Just last week, the chairman of the Missouri House panel considering these impeachment resolutions announced that the committee won’t advance the measures to the House floor.
We’ve invested too much time and energy on them.
If Republicans had continued to push forward on this — not that they didn’t go too far already — it would have damaged their credibility and undermined their agenda. There are more important topics that warrant more consideration and discussion, and Republicans have serious points to make about tax reform, health care, economic development, the environment and other issues.
But it’s time for some of them to ratchet up from nonsense to horse sense.
Jefferson City News-Tribune, May 8
Undignified ‘Rally for Dignity’:
A “Rally for Dignity” on May 7 descended into undignified shouting from the Senate gallery.
And that’s a shame, because the disruption could be counter-productive for the organizers, Missouri Faith Voices.

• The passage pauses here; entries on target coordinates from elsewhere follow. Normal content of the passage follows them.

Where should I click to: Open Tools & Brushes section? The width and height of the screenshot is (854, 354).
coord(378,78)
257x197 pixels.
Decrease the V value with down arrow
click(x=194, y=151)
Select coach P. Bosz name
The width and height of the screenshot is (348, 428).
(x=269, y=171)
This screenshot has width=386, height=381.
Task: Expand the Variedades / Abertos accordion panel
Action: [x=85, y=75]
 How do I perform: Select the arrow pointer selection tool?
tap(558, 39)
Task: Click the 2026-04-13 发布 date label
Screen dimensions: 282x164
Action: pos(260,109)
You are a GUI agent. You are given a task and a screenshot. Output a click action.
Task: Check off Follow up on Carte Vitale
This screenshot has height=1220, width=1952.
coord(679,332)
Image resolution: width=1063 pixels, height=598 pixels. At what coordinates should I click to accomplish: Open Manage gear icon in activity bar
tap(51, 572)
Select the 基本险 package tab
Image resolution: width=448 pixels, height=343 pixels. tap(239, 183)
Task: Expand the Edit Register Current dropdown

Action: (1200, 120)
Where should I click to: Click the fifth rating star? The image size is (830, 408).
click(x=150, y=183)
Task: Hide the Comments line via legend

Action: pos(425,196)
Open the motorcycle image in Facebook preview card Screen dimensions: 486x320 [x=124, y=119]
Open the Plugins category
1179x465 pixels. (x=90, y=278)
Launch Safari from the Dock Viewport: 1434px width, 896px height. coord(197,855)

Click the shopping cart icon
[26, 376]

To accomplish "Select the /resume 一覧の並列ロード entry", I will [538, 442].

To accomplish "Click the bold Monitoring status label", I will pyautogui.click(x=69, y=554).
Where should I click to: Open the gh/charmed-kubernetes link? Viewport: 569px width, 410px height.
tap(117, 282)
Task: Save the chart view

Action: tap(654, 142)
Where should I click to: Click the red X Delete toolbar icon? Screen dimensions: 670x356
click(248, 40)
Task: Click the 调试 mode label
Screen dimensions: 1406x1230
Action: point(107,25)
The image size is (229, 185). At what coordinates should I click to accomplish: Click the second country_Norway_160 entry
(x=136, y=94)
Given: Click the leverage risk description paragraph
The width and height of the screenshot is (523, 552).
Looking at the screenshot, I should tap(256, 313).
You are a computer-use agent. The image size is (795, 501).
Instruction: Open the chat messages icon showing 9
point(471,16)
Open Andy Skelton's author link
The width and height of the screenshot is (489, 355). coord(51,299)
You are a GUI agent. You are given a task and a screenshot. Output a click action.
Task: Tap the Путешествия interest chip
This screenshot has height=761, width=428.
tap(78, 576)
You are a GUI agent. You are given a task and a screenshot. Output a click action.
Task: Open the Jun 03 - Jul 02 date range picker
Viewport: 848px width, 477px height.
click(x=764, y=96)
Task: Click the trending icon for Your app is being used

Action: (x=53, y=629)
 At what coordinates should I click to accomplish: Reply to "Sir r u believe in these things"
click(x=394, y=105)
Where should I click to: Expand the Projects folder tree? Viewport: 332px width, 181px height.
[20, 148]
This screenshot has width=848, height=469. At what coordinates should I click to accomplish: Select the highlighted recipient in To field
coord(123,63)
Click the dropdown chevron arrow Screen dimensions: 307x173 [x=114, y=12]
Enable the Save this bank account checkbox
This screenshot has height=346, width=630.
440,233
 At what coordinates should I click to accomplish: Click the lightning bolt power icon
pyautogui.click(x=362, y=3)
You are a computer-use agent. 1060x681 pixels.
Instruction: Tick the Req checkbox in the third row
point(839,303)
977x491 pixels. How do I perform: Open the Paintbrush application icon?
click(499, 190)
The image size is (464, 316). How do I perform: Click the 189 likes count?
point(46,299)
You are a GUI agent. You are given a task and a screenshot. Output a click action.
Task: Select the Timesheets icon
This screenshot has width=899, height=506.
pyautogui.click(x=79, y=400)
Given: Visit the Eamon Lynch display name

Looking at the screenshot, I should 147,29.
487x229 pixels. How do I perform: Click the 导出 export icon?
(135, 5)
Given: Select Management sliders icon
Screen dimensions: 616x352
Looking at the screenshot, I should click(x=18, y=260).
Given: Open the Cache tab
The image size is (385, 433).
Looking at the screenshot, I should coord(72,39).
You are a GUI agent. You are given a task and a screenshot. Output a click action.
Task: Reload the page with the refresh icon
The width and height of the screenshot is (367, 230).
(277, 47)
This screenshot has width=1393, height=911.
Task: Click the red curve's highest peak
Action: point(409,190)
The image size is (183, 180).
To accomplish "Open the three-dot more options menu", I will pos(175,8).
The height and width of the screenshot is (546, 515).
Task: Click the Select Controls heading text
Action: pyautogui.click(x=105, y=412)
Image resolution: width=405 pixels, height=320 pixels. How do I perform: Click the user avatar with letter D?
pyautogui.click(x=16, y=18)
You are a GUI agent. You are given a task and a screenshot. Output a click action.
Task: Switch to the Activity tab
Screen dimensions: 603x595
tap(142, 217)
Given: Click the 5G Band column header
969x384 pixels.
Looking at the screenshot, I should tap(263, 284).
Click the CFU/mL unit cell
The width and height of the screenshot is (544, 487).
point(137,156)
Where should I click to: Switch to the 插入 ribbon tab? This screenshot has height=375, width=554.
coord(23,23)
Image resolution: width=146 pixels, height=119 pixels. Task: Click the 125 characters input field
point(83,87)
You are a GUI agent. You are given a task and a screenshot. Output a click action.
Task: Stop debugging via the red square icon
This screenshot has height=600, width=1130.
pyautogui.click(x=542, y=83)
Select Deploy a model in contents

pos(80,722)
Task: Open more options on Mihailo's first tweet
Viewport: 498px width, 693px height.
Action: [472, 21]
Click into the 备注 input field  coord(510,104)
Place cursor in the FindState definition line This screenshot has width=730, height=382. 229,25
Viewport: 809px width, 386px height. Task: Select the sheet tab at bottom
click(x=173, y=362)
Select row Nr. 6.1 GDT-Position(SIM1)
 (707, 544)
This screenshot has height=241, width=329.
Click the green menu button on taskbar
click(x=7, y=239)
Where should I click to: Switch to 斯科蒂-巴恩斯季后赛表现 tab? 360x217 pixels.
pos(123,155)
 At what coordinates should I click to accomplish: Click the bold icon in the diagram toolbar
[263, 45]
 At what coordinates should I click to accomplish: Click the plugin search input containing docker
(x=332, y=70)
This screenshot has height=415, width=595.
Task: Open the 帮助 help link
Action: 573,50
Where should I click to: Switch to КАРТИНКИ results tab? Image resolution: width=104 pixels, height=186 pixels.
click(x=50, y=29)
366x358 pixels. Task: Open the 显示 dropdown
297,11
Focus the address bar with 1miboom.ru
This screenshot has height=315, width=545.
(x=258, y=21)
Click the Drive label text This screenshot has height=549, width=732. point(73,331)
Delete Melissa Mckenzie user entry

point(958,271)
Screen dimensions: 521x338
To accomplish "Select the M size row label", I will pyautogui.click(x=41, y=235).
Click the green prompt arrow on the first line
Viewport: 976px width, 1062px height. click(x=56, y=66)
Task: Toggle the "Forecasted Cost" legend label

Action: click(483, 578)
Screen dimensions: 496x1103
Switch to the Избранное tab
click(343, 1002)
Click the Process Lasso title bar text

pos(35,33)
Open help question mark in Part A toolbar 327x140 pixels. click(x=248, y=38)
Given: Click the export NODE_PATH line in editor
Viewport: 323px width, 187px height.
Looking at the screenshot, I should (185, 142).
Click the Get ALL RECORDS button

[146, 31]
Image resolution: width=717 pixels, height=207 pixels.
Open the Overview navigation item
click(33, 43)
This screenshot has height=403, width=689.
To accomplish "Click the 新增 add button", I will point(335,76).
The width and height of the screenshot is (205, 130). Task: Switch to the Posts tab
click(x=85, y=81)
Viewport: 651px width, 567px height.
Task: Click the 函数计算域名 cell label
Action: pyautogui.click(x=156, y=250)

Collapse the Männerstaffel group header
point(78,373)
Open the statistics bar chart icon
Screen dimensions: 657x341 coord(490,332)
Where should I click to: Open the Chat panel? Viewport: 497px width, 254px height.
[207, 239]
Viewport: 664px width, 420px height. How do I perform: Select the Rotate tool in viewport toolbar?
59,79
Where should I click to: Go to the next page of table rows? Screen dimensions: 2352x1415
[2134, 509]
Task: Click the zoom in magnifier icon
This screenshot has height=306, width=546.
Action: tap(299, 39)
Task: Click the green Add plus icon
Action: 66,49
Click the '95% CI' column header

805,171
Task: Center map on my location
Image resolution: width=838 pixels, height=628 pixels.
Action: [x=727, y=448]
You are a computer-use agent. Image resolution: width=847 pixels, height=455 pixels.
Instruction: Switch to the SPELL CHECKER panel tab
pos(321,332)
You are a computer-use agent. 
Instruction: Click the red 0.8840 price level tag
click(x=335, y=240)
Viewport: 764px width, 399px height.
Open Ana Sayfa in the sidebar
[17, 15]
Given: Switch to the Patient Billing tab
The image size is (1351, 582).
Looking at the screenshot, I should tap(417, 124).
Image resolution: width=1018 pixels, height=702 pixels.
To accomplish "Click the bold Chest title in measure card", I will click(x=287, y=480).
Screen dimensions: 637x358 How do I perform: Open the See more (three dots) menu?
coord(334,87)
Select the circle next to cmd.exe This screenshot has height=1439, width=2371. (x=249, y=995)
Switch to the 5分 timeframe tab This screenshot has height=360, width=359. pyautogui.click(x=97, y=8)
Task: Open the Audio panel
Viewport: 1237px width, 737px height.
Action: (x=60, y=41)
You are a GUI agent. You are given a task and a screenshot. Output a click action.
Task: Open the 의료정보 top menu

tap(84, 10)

An estimated 300 group members, including area pastors, participated in a rally at the Capitol to encourage Medicare expansion. The rally was followed by chanting and shouting from the Senate gallery, which resulted in a delay of Senate action and the arrests of 23 clergy members who disobeyed Capitol Police instructions to leave the gallery.
John Bennett, a retired local pastor, said “the reason I am here is because — for want of Medicaid expansion — 12 people die each week in the state of Missouri.”
And the Rev. W.T. Edmonson, president of Faith Voices of Jefferson City, said: “We’re simply saying, as people of faith, we have to speak out for the ‘least of these.’ Yeah, we interrupted the Senate, but how else were we going to be heard? We’ve done everything else!”
Those voices express both passion and frustration.
Because arrests were made, the concept of civil disobedience comes to mind.
Civil disobedience applies to intentional resistance to a law, which occurred after the disruption when instructions to vacate were disobeyed. The shouting itself was more akin to lobbying — relaying a message — than civil disobedience.
Will the manner of expression, disruption, advance or retard their message?
The reaction from lawmakers essentially was “we get it.”
Senate President Pro Tem Tom Dempsey, R-St. Charles, said: “We deal with very serious and, sometimes, contentious issues which stir people’s passion in the chamber and outside the chamber. At the end of the day, I don’t think that disrupting the Senate is a good tactic.”
Sen. Ryan Silvey, R-Kansas City, added: “Unfortunately, I don’t think that type of protest is helpful to my efforts to try to get this to a vote. We have to employ tactics that further the strategy, not hinder it.”
Senate decorum is a tradition respected by members of the upper chamber.
Missouri Faith Voices are likely to find their message is heard more convincingly when it is delivered with the dignity its members seek.